第7話 心の距離
翌日の朝。
「おはよう、美桜!」
「あ、千夏...おはよう」
いつもより早めに教室に着いた美桜を、千夏が明るい声で出迎えた。
「珍しいね、こんなに早いの」
「うん...」
実は、昨日の夜はなかなか眠れなかった。陽太先輩の言葉が、何度も頭の中で繰り返されていた。

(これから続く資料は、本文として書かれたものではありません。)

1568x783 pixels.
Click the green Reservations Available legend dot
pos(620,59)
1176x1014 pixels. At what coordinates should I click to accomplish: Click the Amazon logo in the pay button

(白石さんも、誰かと本音で話せたらいいんじゃないかな)
そう考えていると—
「おはようございます」
凛とした声が聞こえ、美桜は思わず背筋を伸ばした。白石麻里が教室に入ってくる。いつものように完璧な身なりで、知的な雰囲気を漂わせている。
(でも、本当の姿は...)
「あの!」
思わず声が出た。白石が振り向く。
「...早坂さん?」
一瞬、驚いたような表情が浮かんだ気がした。
「そ、その...今日の放課後、少しお話できませんか?」
教室が静かになる。千夏が息を呑む音が聞こえた。
白石は一瞬、戸惑ったような表情を見せた。でも、すぐにいつもの冷静な面持ちに戻る。
「...図書室で」
それだけ言って、自分の席に向かった。
「美桜...大丈夫?」
心配そうに千夏が寄ってきた。
「う、うん...」
「がんばれ!私、応援してるからね!」
放課後—
図書室に入ると、白石は窓際の席で本を読んでいた。午後の光が横顔を照らし、いつもより柔らかな印象に見える。
「あの...」
美桜が声をかけると、白石は静かに本を閉じた。
「座って」
促された席に座る。緊張で手が震えそうになるのを、そっとスカートを握って抑える。
「...なぜ?」
「え?」
「なぜ、私に話がしたいの?」
白石の声には、いつもの鋭さはない。代わりに、何か別の感情が混ざっているように聞こえた。
「そ、その...私...」
深く息を吸って、美桜は決意を込めて言葉を紡ぐ。
「白石さんのこと、もっと知りたいなって...」
「...なぜ?てっきり私の事嫌ってたのかと」
「違います!」
思わず強い声が出た。白石の目が少し大きくなる。
「私...白石さんのことを、ずっと憧れの存在だと思ってました。でも、それは本当の白石さんじゃないのかもしれないって...」
「本当の...私?」
白石の声が、かすかに震えた。
「白石さんって、完璧な人だって思ってました。でも、それって白石さんにとって、とても重たい期待なんじゃないかなって...」
図書室の静けさの中、美桜は自分の気持ちを精一杯言葉にしていく。
「私も、誰かと比べて自分を見ることが多かったんです。でも最近...自分は自分でいいんだって、少しずつ分かってきて...」
白石が黙って聞いている。
「だから...白石さんにも、肩の力を抜いて話せる人がいたらいいなって...」
言葉が終わった後、しばらくの沈黙。
そして—
「...ふふ」
小さな笑い声が聞こえた。
「白石...さん?」
「意外...」
白石は窓の外を見つめながら言った。
「早坂さんって、こんなに思いを込めて話せる子だったなんて」
その言葉に、美桜は顔を赤らめる。
「私ね」
白石が静かに語り始めた。
「本当は、早坂さんが羨ましかったの」
「え...?」
「いつも素直な気持ちで、周りの人と接している姿を見て...」
机の上で、白石の指が少し震えている。
「私は、期待に応えなきゃいけないって思いすぎて。本当の気持ちを見せるのが、怖くなっていたのかも...」
「白石さん...」
「最近、変わってきたよね?早坂さん」
突然の問いかけに、美桜は少し驚く。
「篠原先輩と話すようになってから。前より、自分らしくなった」
「!」
まさか白石さんが、そんなことまで気づいていたなんて。
「私も...変われるかな」
そっと呟かれた言葉に、美桜は思わず手を伸ばした。白石の手が、少し冷たかった。
「大丈夫です。私も...その、一緒に考えていけたらって...」
白石の目が、かすかに潤んでいた。
図書室の窓から差し込む夕暮れの光が、二人の横顔を優しく照らしている。
この瞬間、何かが変わり始めた。完璧だと思っていた相手の、新しい一面。
そして、自分の中の何かが、また少しだけ強くなった気がした。